GIVEN EXERCISE 1
Reproduce the passage of the stock option agreement text verbatim, from "5. Compliance with" up to and including "effect such compliance.".
GIVEN EXERCISE 2
Extend the stock option agreement text beyond its final sentence, continuing in the same contractual style.

The Company undertakes to provide the Employer with sufficient
information to enable the Employer to comply with the above reporting
requirements.
g. The arrangements for the payment of Primary and Secondary Contributions
(where due) by the Optionee shall apply whether the Optionee has ceased
employment or has left the UK.
4.6 Issuance of Shares. Provided that the Exercise Agreement and
------------------
payment are in form and substance satisfactory to counsel for the Company, the
Company shall issue the Shares registered in the name of Optionee, Optionee's
authorized assignee, or Optionee's legal representative, and shall deliver
certificates representing the Shares with the appropriate legends affixed
thereto.
5. Compliance with Laws and Regulations. The exercise of the Option
------------------------------------
and the issuance and transfer of Shares shall be subject to compliance by the
Company and Optionee with all applicable requirements of federal, state and
local securities laws and with all applicable requirements of any stock exchange
on which the Company's Common Stock may be listed at the time of such issuance
or transfer. Optionee understands that the Company is under no obligation to
register or qualify the Shares with the United States Securities and Exchange
Commission ("SEC"), any state securities commission or any stock exchange to
effect such compliance.

INFORMATION SHOWN

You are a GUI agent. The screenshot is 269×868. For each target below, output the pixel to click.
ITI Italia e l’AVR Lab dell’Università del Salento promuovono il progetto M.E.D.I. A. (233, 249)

WRITTEN RESPONSE 1
5. Compliance with Laws and Regulations. The exercise of the Option
------------------------------------
and the issuance and transfer of Shares shall be subject to compliance by the
Company and Optionee with all applicable requirements of federal, state and
local securities laws and with all applicable requirements of any stock exchange
on which the Company's Common Stock may be listed at the time of such issuance
or transfer. Optionee understands that the Company is under no obligation to
register or qualify the Shares with the United States Securities and Exchange
Commission ("SEC"), any state securities commission or any stock exchange to
effect such compliance.

WRITTEN RESPONSE 2
6. Nontransferability of Option. Except as otherwise set forth in
----------------------------
Section 11 of the Plan, the Option may not be transferred in any manner other
than by will or by the laws of descent and distribution and may be exercised
during the lifetime of Optionee only by Optionee. The terms of the Option shall
be binding upon the executors, administrators, successors and assigns of
Optionee.
7. Tax Consequences. A brief summary as of the date the Board
----------------
adopted the Plan of some of the tax consequences of grant, vesting and exercise
of the Option and disposition of the Shares is provided as an addendum to this
Agreement. THIS SUMMARY IS NECESSARILY INCOMPLETE, AND THE TAX LAWS AND
REGULATIONS ARE SUBJECT TO CHANGE. OPTIONEE SHOULD CONSULT A TAX ADVISOR BEFORE
EXERCISING THE OPTION OR DISPOSING OF THE SHARES.
8. Privileges of Stock Ownership. Optionee shall not have any of the
-----------------------------
rights of a stockholder with respect to any Shares until the Shares are issued
to Optionee.
9. Interpretation. Any dispute regarding the interpretation of this
--------------
Agreement shall be submitted by Optionee or the Company to the Committee for
review. The resolution of such a dispute by the Committee shall be final and
binding on the Company and Optionee.
10. Entire Agreement. The Plan is incorporated herein by reference.
----------------
This Agreement, the Notice of Grant, the Plan and the Exercise Agreement
constitute the entire agreement and understanding of the parties hereto with
respect to the subject matter hereof and supersede all prior understandings and
agreements with respect to such subject matter.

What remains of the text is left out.